WHAT TO DO: Your answer must consist of exactly the lines below, starting with the line with "[facebook icon (öffnet" and going on through the line with "[Youtube (öffnet in neuem Tab)]", and nothing else.

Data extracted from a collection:
──────────────────────────────
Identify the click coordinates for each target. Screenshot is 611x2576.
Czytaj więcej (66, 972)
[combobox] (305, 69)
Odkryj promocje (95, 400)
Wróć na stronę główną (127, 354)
──────────────────────────────
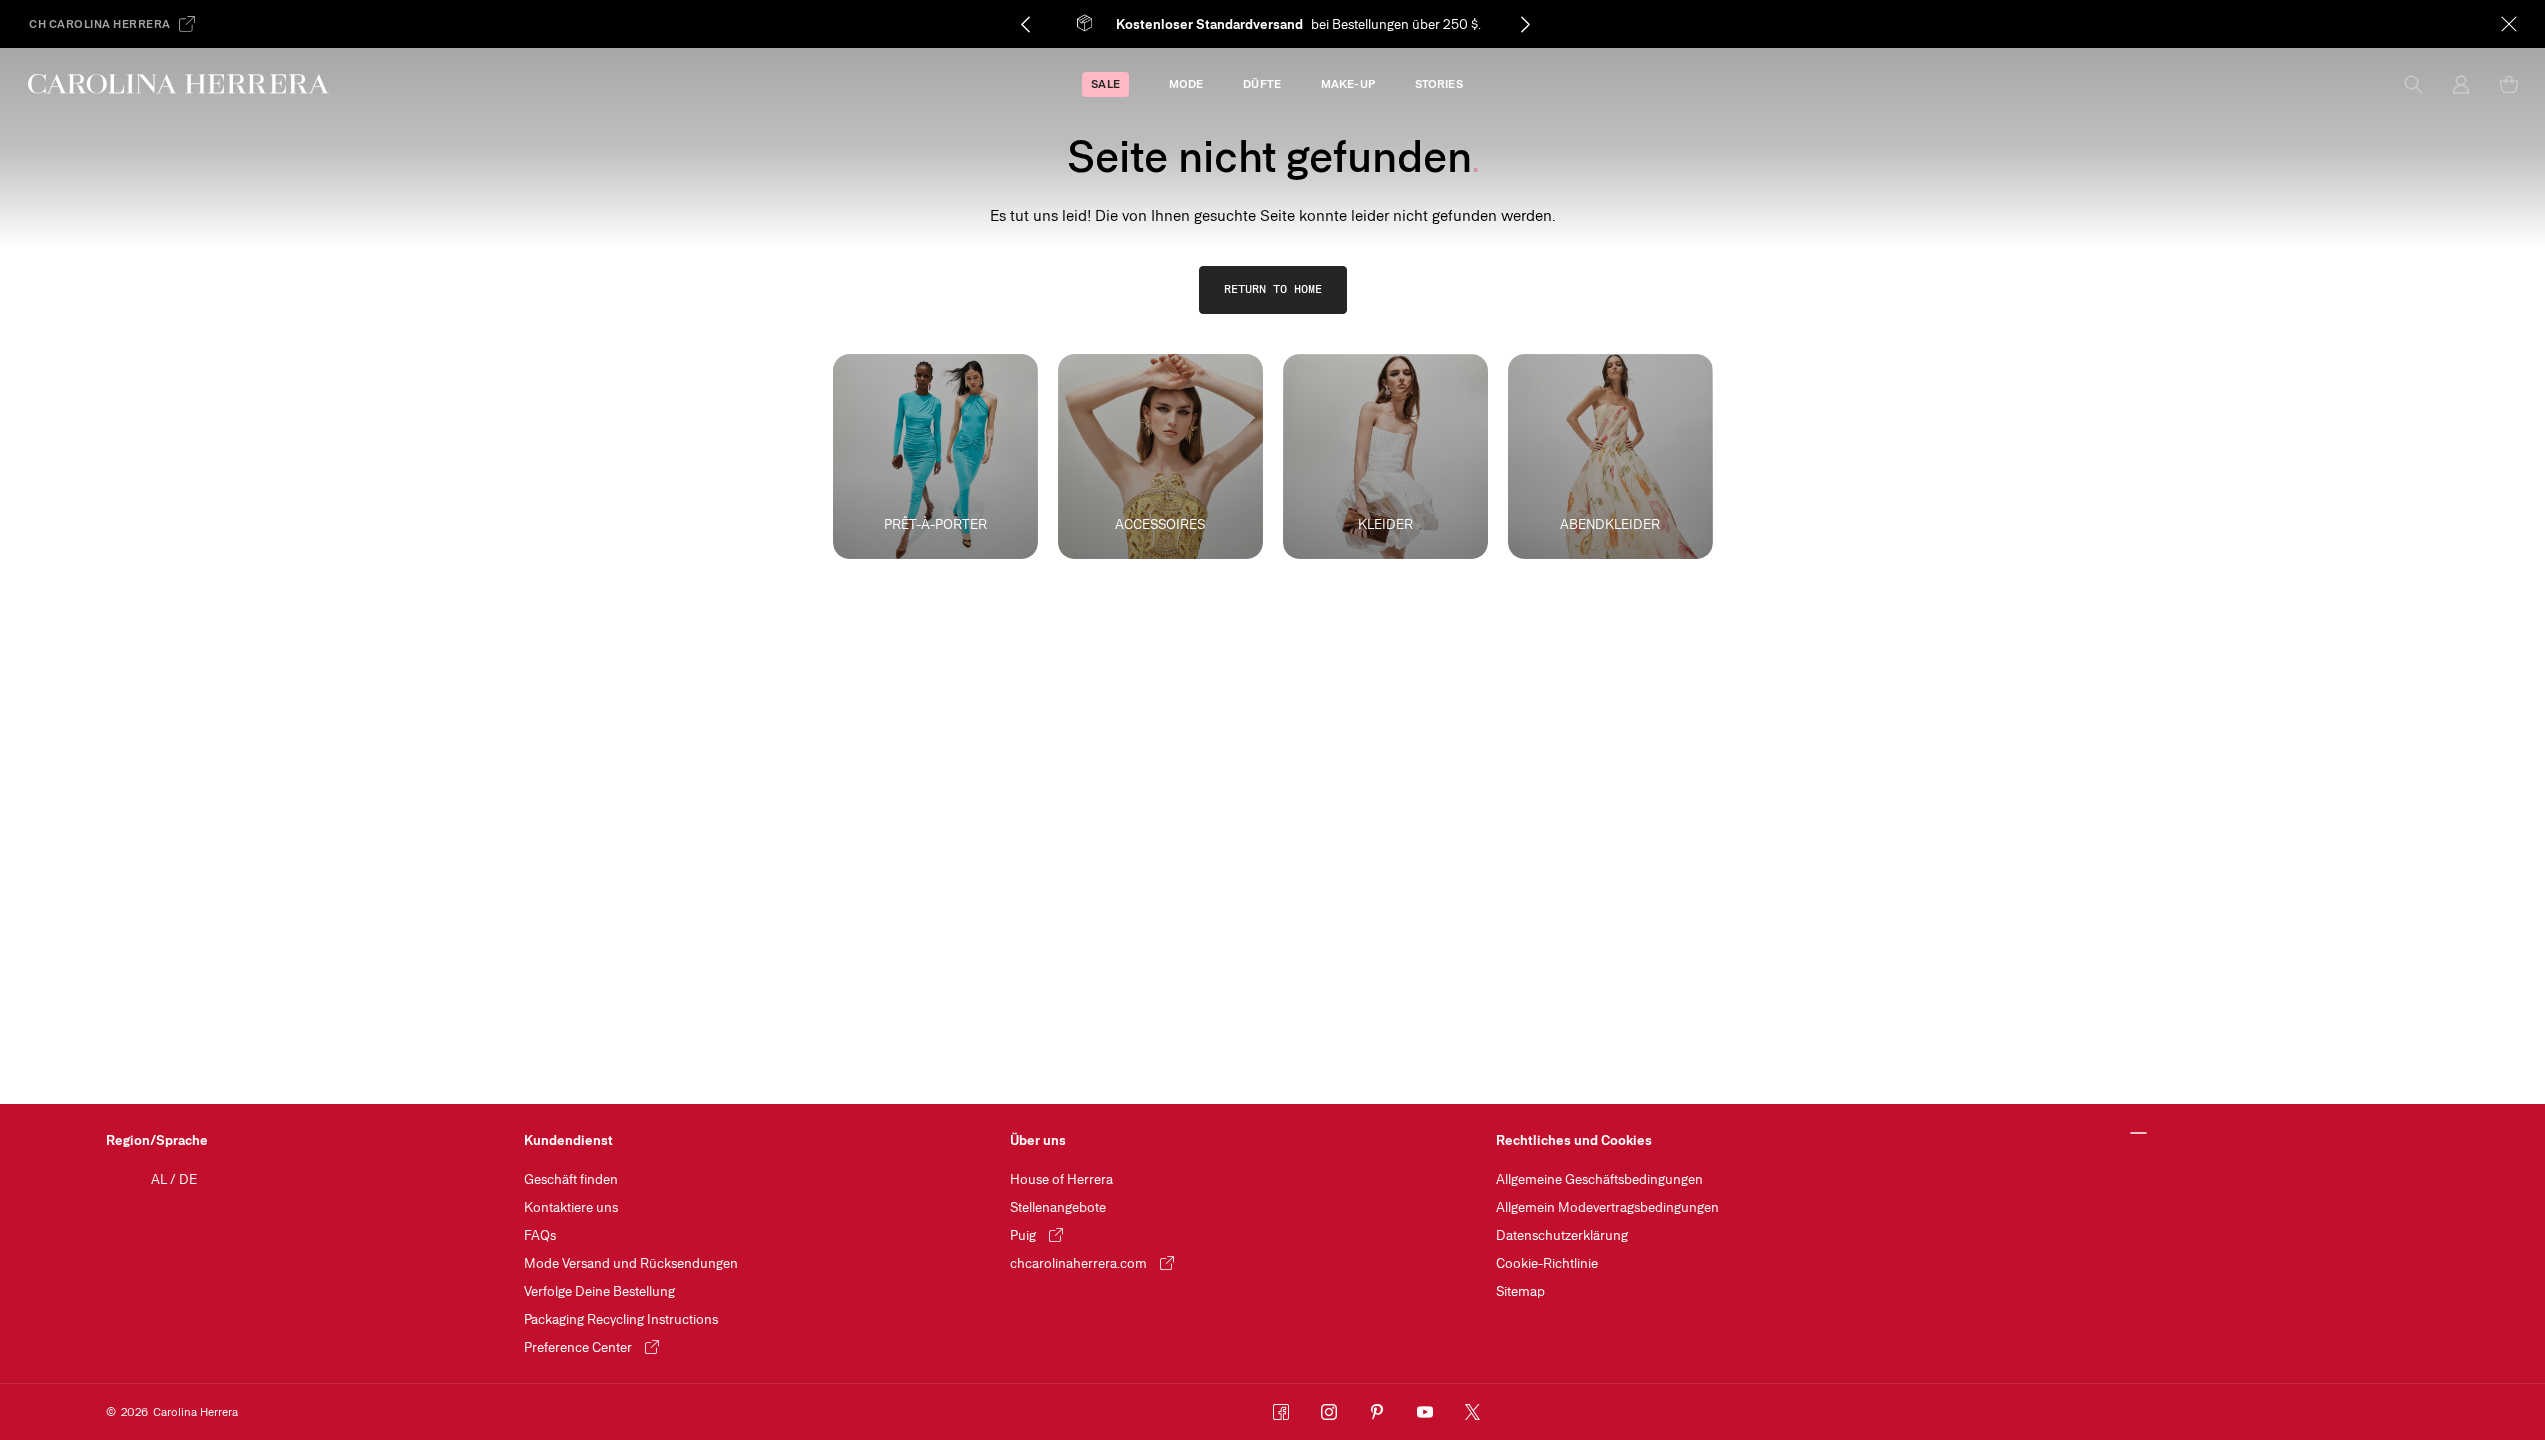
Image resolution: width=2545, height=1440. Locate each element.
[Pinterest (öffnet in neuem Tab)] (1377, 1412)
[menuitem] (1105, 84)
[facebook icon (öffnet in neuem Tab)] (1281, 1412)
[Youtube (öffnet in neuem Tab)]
──────────────────────────────
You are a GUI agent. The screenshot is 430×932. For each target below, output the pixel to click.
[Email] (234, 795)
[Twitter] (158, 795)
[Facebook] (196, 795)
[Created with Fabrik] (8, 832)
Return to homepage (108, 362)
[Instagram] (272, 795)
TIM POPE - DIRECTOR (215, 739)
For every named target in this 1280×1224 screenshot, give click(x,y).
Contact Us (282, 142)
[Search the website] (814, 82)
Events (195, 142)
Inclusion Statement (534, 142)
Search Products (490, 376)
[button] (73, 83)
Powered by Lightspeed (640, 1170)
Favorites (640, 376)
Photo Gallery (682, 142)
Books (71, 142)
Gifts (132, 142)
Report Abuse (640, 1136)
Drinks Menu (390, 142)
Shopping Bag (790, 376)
──────────────────────────────
EXERCISE ANSWER:
[facebook icon (öffnet in neuem Tab)] (1281, 1412)
[Youtube (öffnet in neuem Tab)]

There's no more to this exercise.